Work task -
Isolate every line in the records below with "menu" in it.

══════════

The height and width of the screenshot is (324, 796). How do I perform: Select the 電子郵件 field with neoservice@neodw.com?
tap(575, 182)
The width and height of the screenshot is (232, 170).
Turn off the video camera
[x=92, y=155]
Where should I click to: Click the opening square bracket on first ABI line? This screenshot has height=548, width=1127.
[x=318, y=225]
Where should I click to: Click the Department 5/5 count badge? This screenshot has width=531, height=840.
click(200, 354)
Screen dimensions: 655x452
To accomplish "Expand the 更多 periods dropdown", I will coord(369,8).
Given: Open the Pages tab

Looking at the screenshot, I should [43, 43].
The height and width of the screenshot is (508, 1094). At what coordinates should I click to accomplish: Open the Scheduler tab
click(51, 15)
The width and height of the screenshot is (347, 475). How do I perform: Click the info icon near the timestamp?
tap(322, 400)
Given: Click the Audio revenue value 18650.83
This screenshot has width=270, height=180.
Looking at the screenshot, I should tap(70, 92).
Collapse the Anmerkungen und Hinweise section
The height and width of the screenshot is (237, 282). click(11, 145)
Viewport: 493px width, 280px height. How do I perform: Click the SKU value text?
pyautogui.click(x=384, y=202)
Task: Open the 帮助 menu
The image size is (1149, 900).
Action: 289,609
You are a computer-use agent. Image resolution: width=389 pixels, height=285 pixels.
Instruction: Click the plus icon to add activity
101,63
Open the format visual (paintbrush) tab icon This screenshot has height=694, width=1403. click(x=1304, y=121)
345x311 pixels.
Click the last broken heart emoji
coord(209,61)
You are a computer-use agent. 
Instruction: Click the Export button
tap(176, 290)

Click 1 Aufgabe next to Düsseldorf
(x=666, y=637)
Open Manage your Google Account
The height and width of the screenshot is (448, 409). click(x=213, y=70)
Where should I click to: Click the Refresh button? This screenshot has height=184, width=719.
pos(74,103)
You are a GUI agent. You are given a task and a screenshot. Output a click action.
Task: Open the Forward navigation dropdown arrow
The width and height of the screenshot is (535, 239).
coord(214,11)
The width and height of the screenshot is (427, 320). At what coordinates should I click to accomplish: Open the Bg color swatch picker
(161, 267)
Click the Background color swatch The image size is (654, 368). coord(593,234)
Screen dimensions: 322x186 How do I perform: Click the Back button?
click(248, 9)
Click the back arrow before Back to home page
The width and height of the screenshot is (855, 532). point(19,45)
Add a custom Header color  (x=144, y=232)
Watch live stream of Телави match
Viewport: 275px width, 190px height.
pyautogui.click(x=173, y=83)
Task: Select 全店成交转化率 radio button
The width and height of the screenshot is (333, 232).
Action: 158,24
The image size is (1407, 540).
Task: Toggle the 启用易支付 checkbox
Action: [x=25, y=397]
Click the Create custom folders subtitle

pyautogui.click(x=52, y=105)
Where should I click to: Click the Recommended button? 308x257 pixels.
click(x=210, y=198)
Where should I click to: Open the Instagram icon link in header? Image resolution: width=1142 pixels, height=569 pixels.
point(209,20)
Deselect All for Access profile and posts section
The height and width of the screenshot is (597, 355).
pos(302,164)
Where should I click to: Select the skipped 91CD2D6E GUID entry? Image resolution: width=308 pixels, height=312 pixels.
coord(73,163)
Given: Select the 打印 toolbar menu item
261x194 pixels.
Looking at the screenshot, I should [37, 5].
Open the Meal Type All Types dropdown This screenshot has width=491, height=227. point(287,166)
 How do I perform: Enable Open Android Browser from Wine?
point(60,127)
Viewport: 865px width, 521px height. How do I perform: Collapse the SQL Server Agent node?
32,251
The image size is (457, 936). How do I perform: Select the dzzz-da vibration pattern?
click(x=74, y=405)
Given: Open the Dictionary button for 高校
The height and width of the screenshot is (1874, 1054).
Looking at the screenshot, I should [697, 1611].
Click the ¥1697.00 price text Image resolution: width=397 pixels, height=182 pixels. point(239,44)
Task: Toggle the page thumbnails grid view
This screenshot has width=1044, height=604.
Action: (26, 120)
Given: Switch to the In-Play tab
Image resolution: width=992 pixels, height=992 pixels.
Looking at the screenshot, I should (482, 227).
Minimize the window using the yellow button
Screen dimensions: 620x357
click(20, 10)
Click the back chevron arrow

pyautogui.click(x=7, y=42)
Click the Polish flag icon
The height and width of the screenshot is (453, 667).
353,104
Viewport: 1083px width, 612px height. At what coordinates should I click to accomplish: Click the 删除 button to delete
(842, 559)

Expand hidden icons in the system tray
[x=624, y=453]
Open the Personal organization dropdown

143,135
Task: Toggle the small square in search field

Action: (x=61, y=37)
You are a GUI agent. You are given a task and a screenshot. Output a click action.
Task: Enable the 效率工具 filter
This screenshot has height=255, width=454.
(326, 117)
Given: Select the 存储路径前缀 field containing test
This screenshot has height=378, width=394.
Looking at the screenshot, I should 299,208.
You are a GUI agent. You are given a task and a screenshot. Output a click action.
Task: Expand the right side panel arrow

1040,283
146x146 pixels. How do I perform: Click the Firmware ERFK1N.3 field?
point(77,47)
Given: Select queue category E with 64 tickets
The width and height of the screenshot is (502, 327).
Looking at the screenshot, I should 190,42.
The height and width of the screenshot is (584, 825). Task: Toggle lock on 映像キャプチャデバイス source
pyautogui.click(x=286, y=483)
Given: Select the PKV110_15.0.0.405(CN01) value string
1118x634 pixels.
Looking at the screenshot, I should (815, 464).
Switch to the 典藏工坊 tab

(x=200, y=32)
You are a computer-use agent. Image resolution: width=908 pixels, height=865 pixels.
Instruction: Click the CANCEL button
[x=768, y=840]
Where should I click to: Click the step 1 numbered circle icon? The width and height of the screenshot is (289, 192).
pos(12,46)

══════════

Result of this exercise -
Task: Open the 帮助 menu
Given: Select the 打印 toolbar menu item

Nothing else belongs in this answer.